In Chinglish, Victor Cavanaugh, a businessman from Cleveland, travels to the city of Guiyang in China seeking a contract to create the signage for a Chinese cultural center. Cavanaugh speaks no Chinese but uses as an interpreter an English-speaking expatriate fluent in Mandarin who has lived 19 years in China. The Chinese officials they meet speak little or no English, and rely on inept interpreters, so misunderstandings -- and humor -- abound.
Hoagy Carmichael used to sing about taking a slow boat to China, and that is what this comedic drama is.
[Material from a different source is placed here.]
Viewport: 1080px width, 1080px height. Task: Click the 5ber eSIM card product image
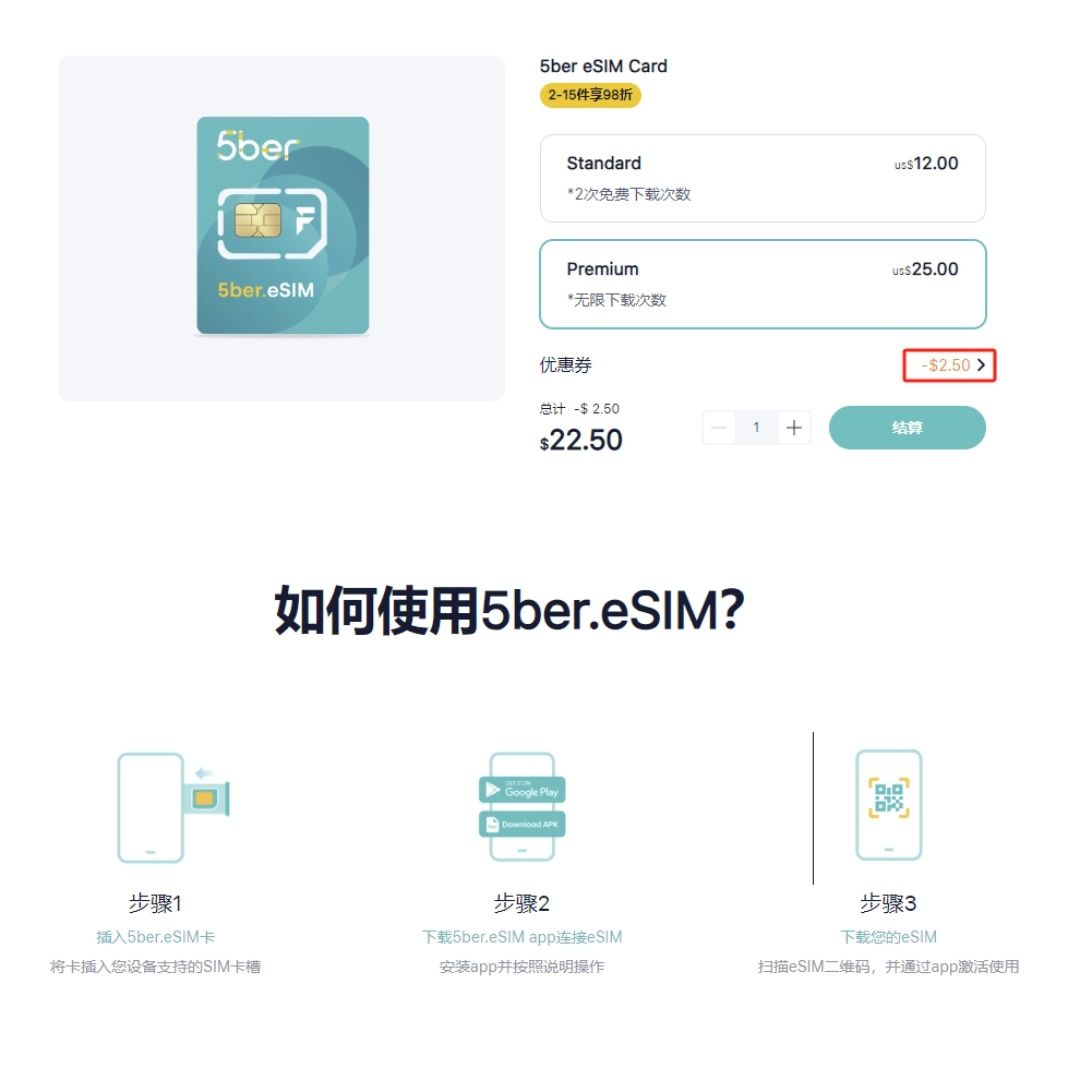pos(282,226)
The gaps between what the American says and what the translator reports are projected on a screen; it's richly comic, but a bit like a good, even a great, SNL skit that nevertheless goes on too long. Here the joke is threaded through the comedy, woven into its warp and woof, an integral element, and that is one of the several problems with this work.
It attempts to be a romantic drama as well, implausible as that sounds. And it attempts to say something serious about the two contrasting cultures, but that is sabotaged by the playwright, David Henry Hwang, who has created characters so flawed that the term "corrupt" would not be amiss -- this is a deeply cynical work. We may all be weasels, but then we cannot be savants as well.
The acting is excellent. John Dunn as expatriate linguist Peter Timms creates a fascinating portrait of a scholar who loves his adopted China (or does he?), and has come to rely upon and need the servants he can have there. Vivian Chiu portrays Vice Minister Xi Yan, and she is persuasive indeed in a multifaceted role, calling for her to speak English very poorly, but since we are meant to wonder what she is really thinking, this works well. She works for Minister Cai Guoliang, played by Xin Jian, who is superb at conveying his emotions and intelligence.
Victor Cavanaugh is portrayed by Mike Yager, and he delivers an enthusiastic performance, all bright-eyed and bushy-tailed, creating a vivid portrait of a minnow swimming with sharks. But as the plot becomes more complex, he does not, though much of this lies with Hwang, who has written Cavanaugh as incurably dense, close to a cartoon. In more minor roles, Janice Pai Martindale, William Wu and Andrea Huang are delightful.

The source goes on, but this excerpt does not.